Problem details: Which of the lines below include "Given"? Each one should be copied out.
▼
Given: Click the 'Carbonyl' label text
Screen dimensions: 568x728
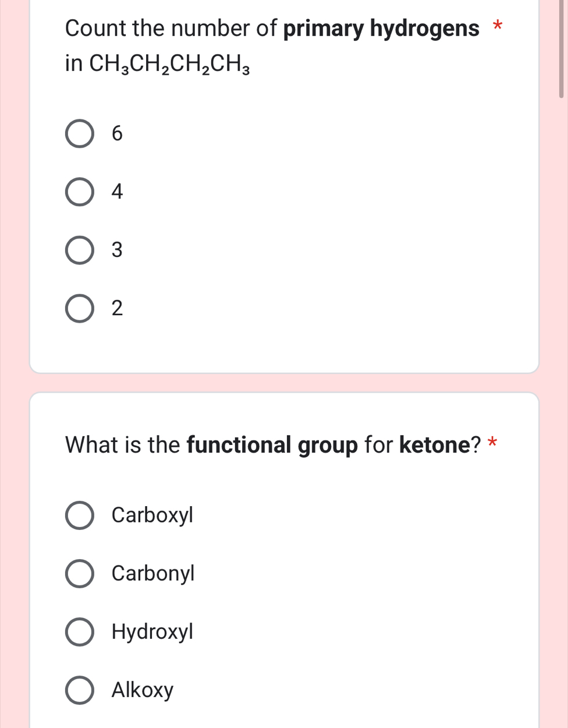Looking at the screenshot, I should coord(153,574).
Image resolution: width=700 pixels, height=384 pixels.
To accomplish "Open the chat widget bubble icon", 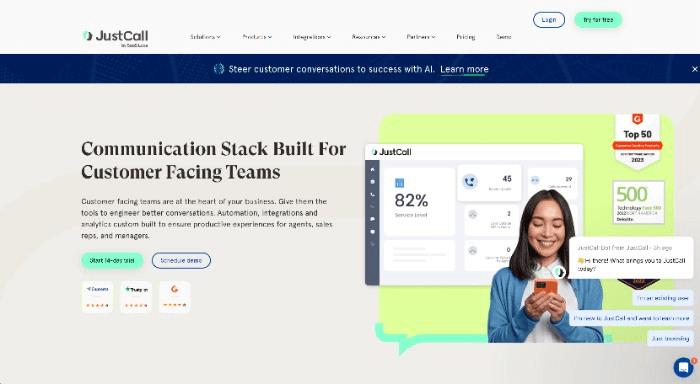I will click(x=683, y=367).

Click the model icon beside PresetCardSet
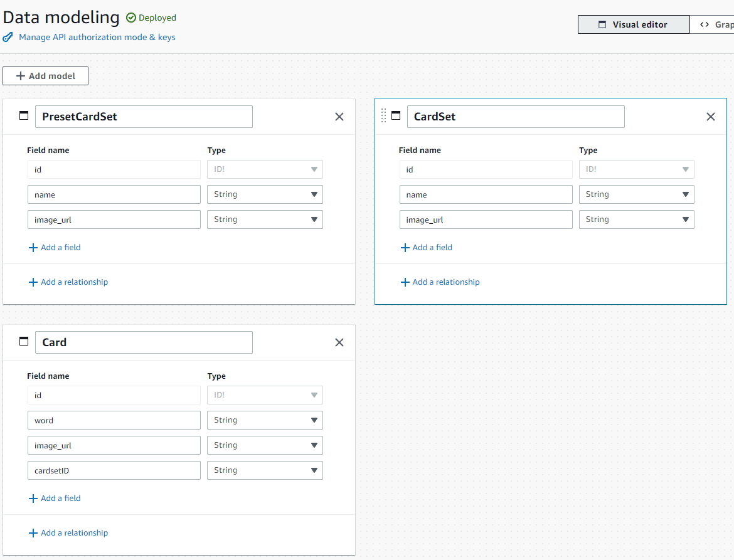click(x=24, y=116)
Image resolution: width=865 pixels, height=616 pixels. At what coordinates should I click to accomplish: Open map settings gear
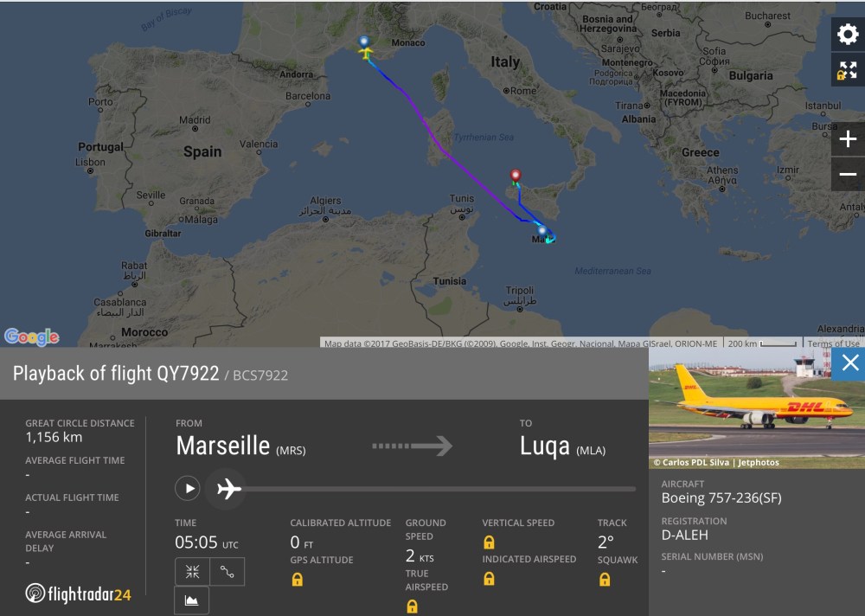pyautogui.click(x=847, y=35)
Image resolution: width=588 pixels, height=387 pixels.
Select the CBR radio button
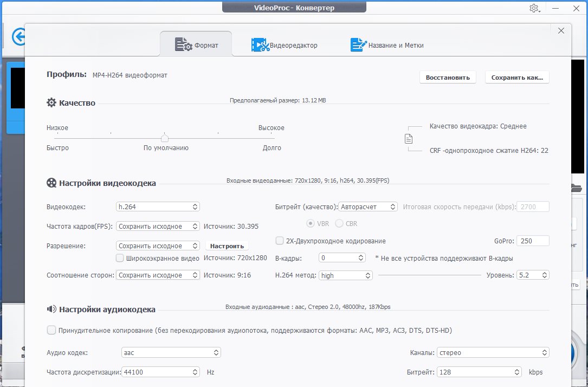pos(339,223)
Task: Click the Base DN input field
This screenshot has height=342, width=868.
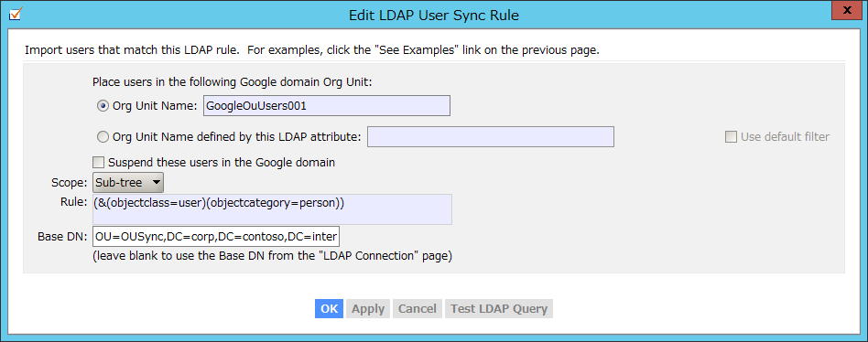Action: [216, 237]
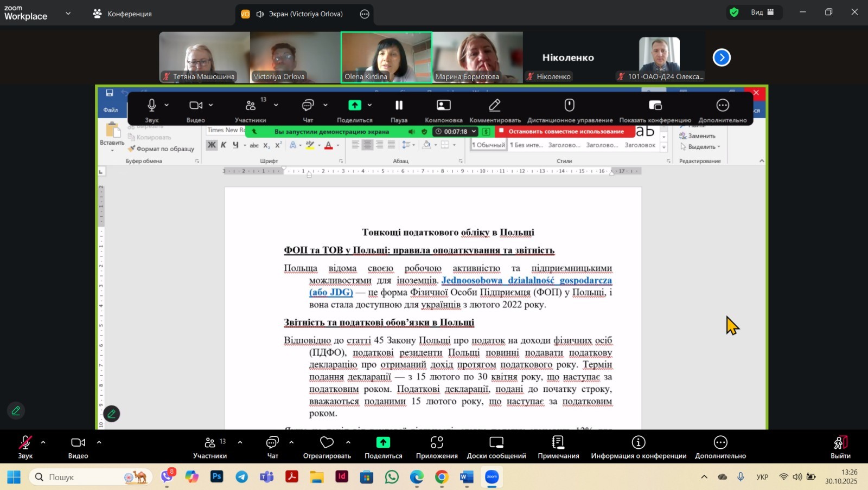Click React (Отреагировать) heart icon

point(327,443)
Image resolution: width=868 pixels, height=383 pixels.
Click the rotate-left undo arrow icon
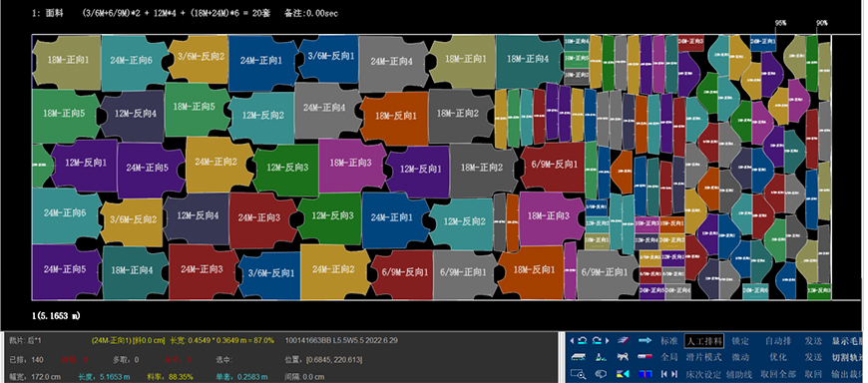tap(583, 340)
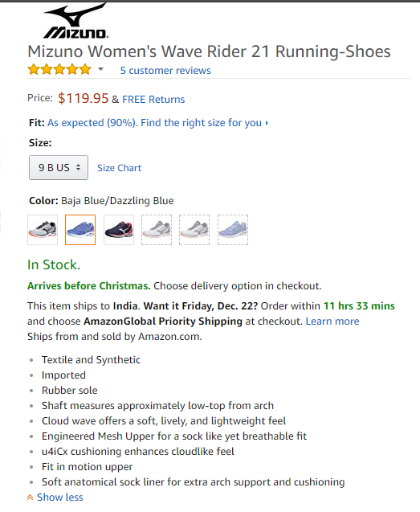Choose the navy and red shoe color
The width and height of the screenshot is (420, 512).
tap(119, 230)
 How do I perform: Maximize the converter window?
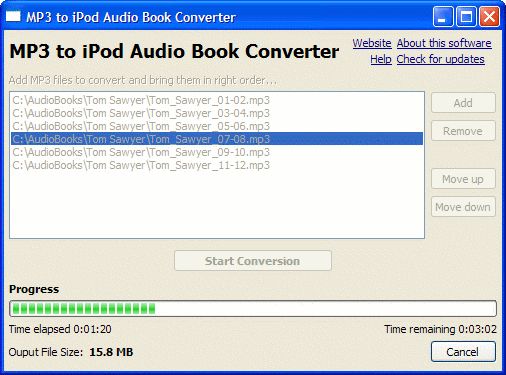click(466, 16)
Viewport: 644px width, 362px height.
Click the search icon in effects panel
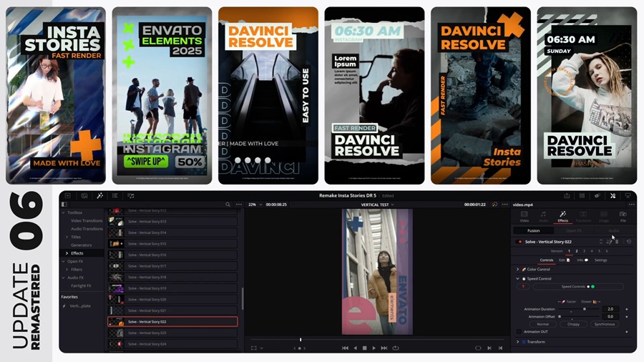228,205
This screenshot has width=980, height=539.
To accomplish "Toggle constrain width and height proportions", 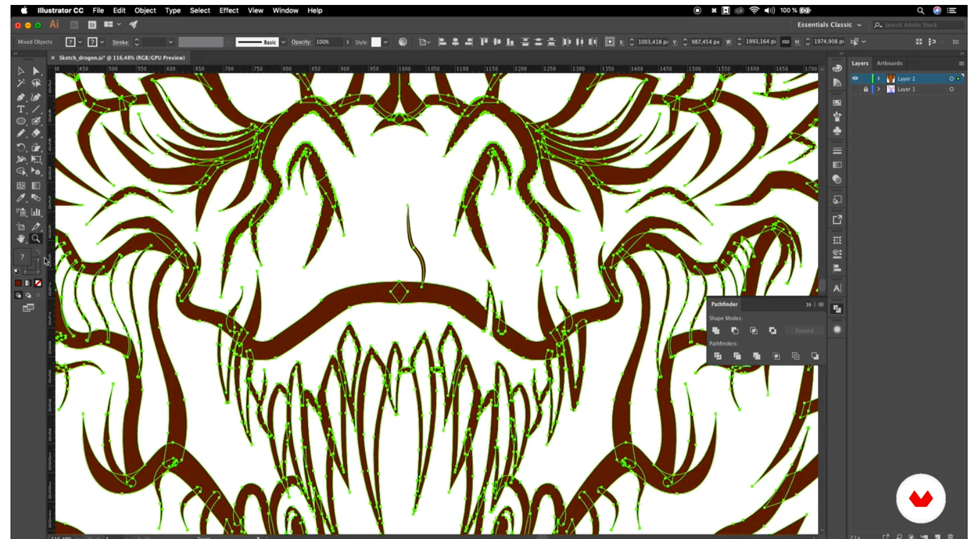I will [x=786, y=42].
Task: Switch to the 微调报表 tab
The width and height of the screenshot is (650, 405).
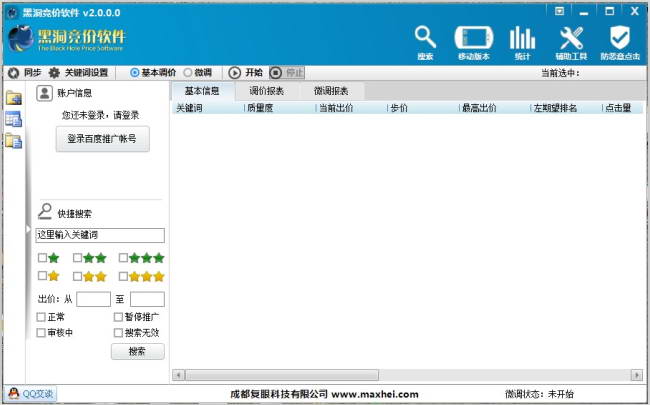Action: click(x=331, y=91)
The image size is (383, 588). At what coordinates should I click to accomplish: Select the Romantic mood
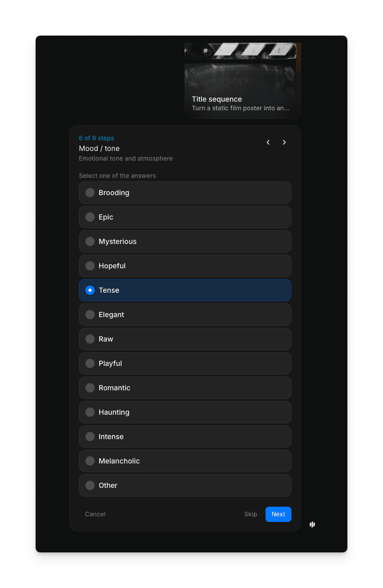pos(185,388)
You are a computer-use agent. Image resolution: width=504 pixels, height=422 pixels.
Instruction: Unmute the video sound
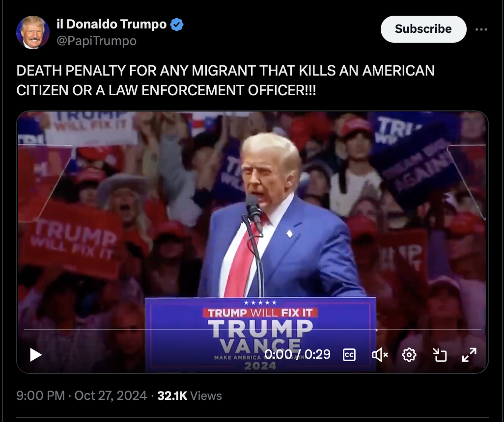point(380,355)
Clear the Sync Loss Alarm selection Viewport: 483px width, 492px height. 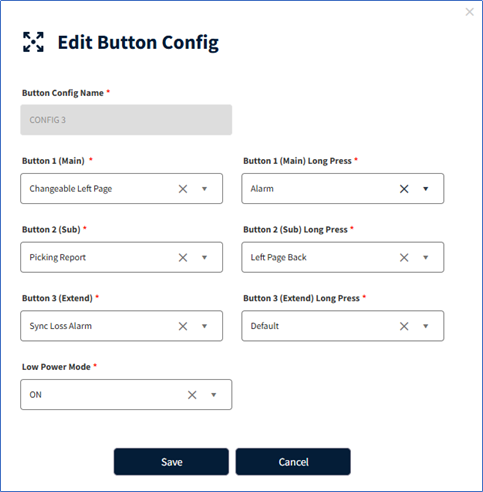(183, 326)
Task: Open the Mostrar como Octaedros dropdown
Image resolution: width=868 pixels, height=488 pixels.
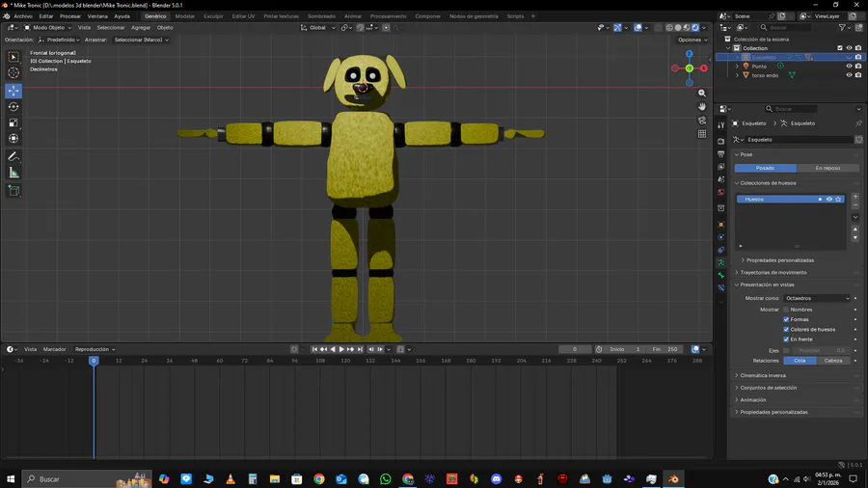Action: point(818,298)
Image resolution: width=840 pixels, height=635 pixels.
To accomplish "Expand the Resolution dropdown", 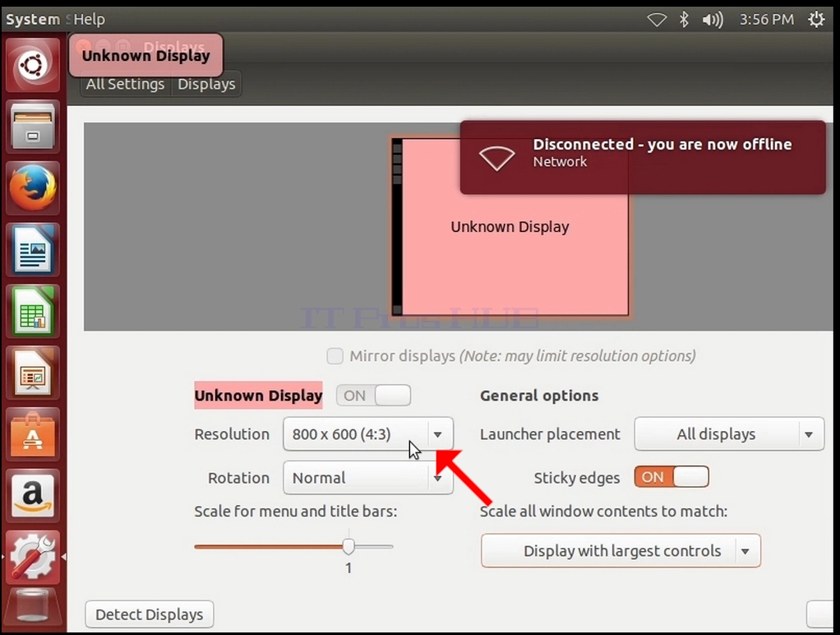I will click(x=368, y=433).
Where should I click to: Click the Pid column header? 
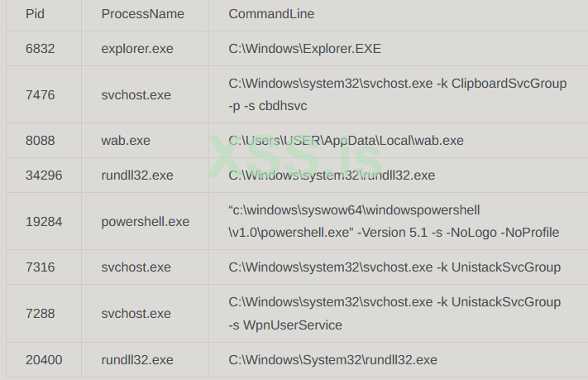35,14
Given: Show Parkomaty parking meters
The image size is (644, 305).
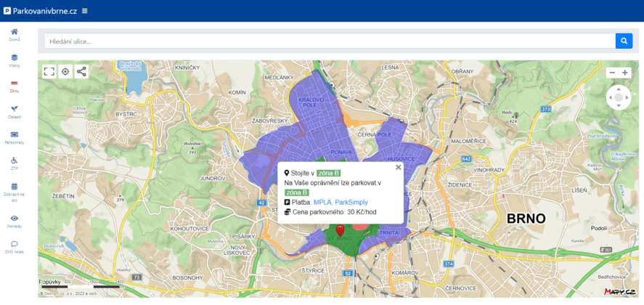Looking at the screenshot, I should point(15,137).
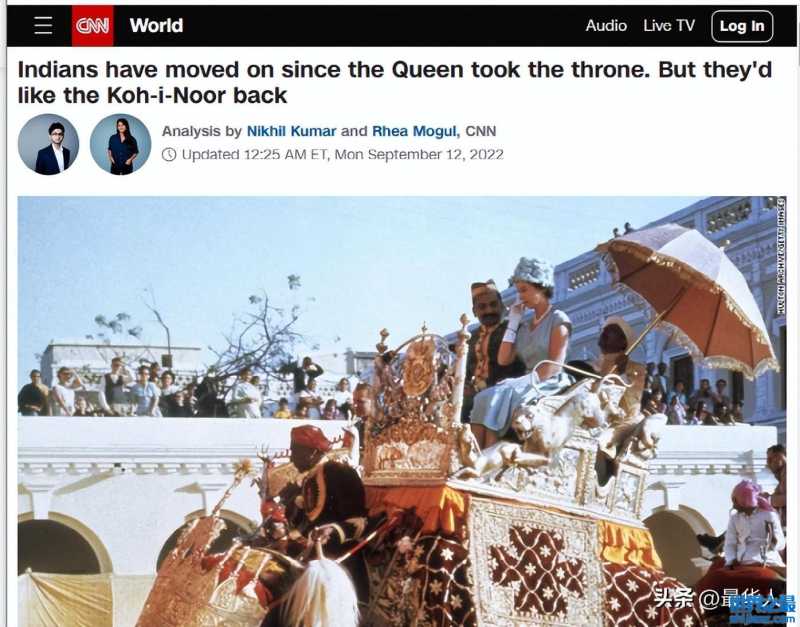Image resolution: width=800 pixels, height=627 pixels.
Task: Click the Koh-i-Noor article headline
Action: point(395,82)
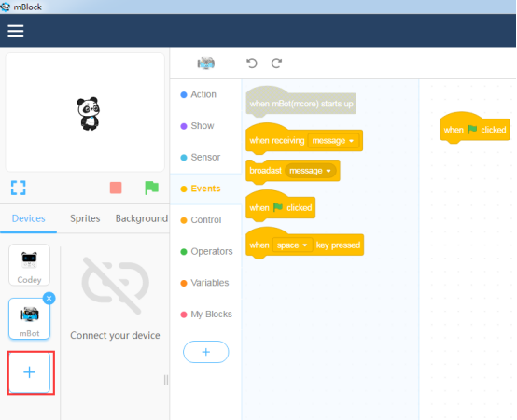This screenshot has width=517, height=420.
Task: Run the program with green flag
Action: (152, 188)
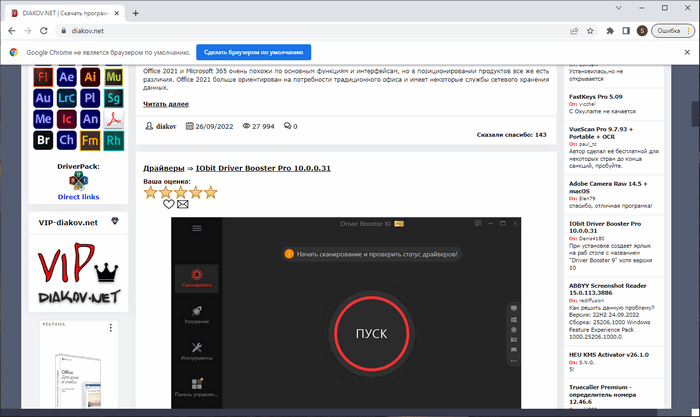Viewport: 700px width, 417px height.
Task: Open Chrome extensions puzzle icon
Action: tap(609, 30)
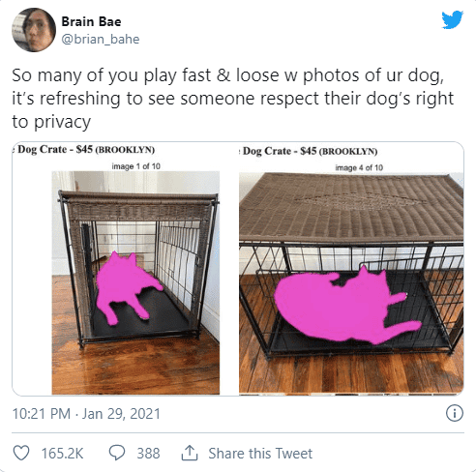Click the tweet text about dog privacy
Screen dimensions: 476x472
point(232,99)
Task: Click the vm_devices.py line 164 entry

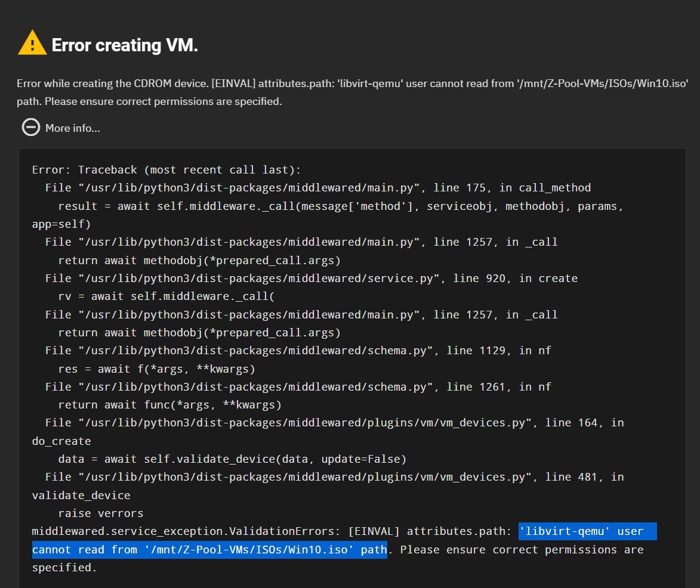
▲
Task answer:
Given: Click the 'Carbonyl' label text
Given: Show Parkomaty parking meters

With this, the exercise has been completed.